Porém, como todos sabem, uma marca chinesa raramente recebe o benefício da dúvida nos dias de hoje. Mesmo os chineses –ou muitos deles– acham que o slogan da Li Ning, “Tudo é possível”, é um plágio do “Nada é impossível”, da Adidas, quando, na verdade, o slogan da Li Ning surgiu dois anos antes do da Adidas. Por fim, não esqueçamos que “made in Japan” chegou a significar “cópia barata”. E não subestime a determinação da Li Ning de se internacionalizar.
De certo modo, ela não tem escolha. “Os consumidores da Li Ning esperam que nos tornemos uma marca internacional”, diz Zhang, o presidente.
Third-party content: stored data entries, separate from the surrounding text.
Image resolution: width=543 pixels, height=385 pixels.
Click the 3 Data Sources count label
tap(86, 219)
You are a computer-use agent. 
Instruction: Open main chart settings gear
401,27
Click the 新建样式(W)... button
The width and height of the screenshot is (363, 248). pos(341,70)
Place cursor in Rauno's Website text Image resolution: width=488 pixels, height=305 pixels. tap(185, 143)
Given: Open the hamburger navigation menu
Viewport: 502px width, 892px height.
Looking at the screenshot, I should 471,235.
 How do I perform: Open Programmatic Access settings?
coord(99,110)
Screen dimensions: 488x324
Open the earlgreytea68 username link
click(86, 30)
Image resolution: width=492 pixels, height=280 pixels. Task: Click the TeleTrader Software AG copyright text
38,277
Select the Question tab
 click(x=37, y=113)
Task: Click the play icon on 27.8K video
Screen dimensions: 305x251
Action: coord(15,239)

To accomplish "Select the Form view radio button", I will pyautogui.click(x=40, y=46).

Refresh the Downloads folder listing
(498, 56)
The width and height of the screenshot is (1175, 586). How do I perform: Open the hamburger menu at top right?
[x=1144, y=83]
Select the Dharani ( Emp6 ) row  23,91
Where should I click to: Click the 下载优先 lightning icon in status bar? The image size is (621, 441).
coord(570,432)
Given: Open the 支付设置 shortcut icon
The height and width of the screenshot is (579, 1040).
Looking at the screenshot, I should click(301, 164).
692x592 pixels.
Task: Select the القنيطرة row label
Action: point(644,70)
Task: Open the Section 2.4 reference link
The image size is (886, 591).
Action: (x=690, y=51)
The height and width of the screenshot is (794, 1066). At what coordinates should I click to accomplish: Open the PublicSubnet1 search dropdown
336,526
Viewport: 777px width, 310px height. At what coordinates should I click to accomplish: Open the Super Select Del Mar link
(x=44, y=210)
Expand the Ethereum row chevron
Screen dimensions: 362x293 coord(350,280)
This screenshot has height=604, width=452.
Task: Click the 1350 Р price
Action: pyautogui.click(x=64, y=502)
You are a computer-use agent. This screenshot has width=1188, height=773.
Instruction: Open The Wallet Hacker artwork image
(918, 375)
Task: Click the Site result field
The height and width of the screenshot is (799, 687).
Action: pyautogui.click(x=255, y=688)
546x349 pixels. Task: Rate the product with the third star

Em outras palavras, se quiser permanecer competitiva em casa, é melhor que a empresa se torne global. “Temos uma visão”, revela Zhang. “Queremos ser uma das cinco maiores marcas esportivas do mundo na próxima década.” Eles podem consegui-lo.
Para a geração balinghou
A expressão “geração balinghou” (literalmente, “pós-anos 1980”) remete ao grupo de jovens chineses atentos aos movimentos de fora e nascidos nos anos pós-reforma econômica da China. Cobiçada por todo executivo de marketing, a geração balinghou tornou-se adulta durante a ascensão da China e está cada vez mais segura de si e de seu país.
A Ziba sabia que somente tremular uma bandeira chinesa não seria suficiente. Para atingir os balinghou, conduziu um estudo exaustivo de um ano, incluindo entrevistas em oito cidades, para produzir uma estratégia de design que captaria sua atenção. A empresa encontrou uma sutil, mas profunda, diferença na maneira com que esses chineses e sua contraparte ocidental veem o papel dos esportes em sua vida.
“Os chineses não se rotulam pelos esportes que praticam, como fazem os norte-americanos; você raramente escuta as pessoas dizer ‘Sou jogador de boliche’ ou ‘Sou jogador de futebol’”, diz Kaye, acrescentando que a Li Ning estava trabalhando sob o paradigma oposto, isto é, o modelo Nike. A realidade é que os chineses veem os esportes como movimento, e movimento é parte de sua vida diária. “É o jovem que pedala para chegar à escola, joga com os colegas, faz sua lição de casa e assiste a um filme com sua namorada”, diz Kaye. “Tudo com a mesma roupa.”
Simultaneamente, a Ziba viu uma ênfase na “adequação”, um desejo entre os jovens chineses de encontrar o que é certo para eles baseado em quem são neste momento versus quem aspiram a ser ou podem vir a ser. Sob a rubrica “esportes para a moderna vida chinesa”, essas e outras conclusões estão ajudando a Ziba a reformular a linha de produtos Li Ning de modo fundamental.
Para iniciantes, o que era uma abordagem quebra-galho será substituído por uma linguagem de design com diversas traduções. Uma dessas abordagens terá como alvo os superaficionados por esportes (por exemplo, com solado para melhor desempenho) e outra, a multidão voltada para o estilo (visual de skatistas e afins). A terceira vai alcançar o maior grupo, para quem os esportes são, simplesmente, parte integrante da rotina –aqueles jovens que jogam depois da aula. Pense nos tênis como equivalentes a jeans e camisetas com bolsos.
Fontes: Revista HSM Management, por Aric Chen.